Story | 17 Apr, 2024

Celebrating America’s Natural Heritage – Part I: A century-long restoration project

Since the creation of Yellowstone as the world’s first national park in 1872, natural and cultural heritage protection has significantly progressed across North America.

Throughout 2024, the IUCN North America Regional Office will put the spotlight on four natural wonders which celebrate their 45th World Heritage anniversary this year: Dinosaur Provincial Park, Everglades National Park, Grand Canyon National Park, and Kluane / Wrangell-St. Elias / Glacier Bay / Tatshenshini-Alsek.


© NPS Photo

Everglades National Park is the largest designated sub-tropical wilderness reserve on the North American continent. It contains the largest mangrove ecosystem in the Western Hemisphere, the largest continuous stand of sawgrass prairie and the most significant breeding ground for wading birds in North America. Florida’s only World Heritage site provides refuge for over 20 rare, endangered, and threatened species such as the Florida panther, snail kite, alligator, crocodile, and manatee. Conservationist Marjory Stoneman Douglas aptly described the Everglades as “A river of grass”. The Everglades National Park is managed by the National Park Service, a long-standing IUCN member.

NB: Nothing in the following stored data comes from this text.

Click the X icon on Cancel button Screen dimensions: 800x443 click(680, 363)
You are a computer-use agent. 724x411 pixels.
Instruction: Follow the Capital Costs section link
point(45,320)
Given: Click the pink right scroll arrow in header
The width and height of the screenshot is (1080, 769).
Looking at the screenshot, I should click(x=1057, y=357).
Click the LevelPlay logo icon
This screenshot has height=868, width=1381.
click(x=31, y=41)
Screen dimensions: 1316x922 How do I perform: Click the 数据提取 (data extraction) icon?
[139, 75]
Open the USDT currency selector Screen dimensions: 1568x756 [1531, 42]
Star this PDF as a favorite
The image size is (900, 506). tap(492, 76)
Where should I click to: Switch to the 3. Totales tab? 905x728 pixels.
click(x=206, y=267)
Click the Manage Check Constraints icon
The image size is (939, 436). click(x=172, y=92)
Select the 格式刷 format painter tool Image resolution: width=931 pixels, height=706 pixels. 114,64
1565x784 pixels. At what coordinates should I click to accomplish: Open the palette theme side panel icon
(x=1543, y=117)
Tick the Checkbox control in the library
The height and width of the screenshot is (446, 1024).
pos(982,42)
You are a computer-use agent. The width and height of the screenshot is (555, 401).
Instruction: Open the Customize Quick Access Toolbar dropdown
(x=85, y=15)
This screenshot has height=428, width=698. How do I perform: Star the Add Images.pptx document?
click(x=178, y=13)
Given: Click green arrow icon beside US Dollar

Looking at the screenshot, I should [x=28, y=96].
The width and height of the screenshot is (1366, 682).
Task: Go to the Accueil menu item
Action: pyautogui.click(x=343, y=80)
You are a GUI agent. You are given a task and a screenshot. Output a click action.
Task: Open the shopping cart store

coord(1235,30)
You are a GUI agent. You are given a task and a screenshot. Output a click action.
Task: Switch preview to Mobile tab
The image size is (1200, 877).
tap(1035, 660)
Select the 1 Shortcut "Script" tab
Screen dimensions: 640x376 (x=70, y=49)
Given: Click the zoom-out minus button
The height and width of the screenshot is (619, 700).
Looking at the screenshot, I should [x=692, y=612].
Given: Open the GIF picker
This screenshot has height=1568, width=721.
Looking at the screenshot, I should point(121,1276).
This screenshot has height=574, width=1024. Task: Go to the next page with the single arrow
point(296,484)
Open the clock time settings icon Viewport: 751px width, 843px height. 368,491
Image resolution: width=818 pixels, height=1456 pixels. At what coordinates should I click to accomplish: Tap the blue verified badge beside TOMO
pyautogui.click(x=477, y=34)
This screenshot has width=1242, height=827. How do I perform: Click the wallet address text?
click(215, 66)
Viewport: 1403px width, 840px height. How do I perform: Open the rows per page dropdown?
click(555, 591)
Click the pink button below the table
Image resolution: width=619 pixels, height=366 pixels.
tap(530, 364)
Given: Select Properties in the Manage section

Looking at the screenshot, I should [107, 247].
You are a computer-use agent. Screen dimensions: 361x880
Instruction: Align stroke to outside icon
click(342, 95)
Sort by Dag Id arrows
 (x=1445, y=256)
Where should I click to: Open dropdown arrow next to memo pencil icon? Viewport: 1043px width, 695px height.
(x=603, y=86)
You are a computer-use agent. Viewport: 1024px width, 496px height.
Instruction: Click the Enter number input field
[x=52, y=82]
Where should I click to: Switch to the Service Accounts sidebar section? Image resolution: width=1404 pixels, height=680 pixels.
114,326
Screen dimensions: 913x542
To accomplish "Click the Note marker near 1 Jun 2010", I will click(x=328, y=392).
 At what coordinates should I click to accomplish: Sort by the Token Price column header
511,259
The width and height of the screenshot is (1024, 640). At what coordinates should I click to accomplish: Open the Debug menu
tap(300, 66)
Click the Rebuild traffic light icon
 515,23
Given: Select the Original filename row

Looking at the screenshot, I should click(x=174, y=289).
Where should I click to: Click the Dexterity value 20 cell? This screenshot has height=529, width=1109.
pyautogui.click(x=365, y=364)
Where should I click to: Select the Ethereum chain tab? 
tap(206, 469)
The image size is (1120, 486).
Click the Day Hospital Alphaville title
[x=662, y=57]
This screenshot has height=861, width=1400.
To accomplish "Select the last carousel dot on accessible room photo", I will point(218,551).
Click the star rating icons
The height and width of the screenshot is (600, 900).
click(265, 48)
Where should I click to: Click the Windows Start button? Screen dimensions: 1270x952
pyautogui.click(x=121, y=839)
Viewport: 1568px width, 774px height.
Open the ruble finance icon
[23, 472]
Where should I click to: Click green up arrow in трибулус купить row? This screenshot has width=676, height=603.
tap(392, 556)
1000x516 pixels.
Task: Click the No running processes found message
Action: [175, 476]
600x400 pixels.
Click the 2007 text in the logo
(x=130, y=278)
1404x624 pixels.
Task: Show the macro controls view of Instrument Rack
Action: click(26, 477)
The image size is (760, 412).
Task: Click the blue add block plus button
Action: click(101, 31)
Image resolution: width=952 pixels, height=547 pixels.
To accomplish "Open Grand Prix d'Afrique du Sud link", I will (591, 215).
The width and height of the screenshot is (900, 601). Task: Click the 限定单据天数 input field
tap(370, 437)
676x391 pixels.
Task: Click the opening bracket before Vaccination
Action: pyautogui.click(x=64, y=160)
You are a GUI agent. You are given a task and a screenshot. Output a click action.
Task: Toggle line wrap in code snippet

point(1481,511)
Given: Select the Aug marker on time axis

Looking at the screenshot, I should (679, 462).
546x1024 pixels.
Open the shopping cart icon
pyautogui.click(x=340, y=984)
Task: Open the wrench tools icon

In 1979 IUCN recommended the inscription of the Everglades on the World Heritage List, arguing how that would enhance action for the ongoing restoration activities. Decades earlier, wardens were still killed by flamingo poachers, herons were a rare sight, and many considered the Everglades a “worthless swamp”. But ever since the creation of the Everglades National Park in 1947, things had slowly started to change.

In 1989, IUCN highlighted increasing evidence that the major wetlands system of the Everglades was under considerable threat due to urbanisation and agriculture. Following the damage from Hurricane Andrew in 1993, IUCN suggested that the Everglades should be inscribed on the List of World Heritage in Danger.

During the next 15 years, the US significantly stepped-up funding for a long-term restoration plan to “get the water right”. Federal agencies as well as state and local governments came together in a collaborative effort to protect this unique ecosystem by restoring the water flows that are necessary to keep the marshes and Florida Bay healthy. IUCN was invited to monitor and assess the results of the restorative efforts.

In 2000 the US adopted the Comprehensive Everglades Restoration Plan (CERP), the world’s largest environmental restoration project which aimed to re-establish natural water flows to the greater Everglades ecosystem. The plan was projected to take 30-40 years and estimated at USD 10.5 billion.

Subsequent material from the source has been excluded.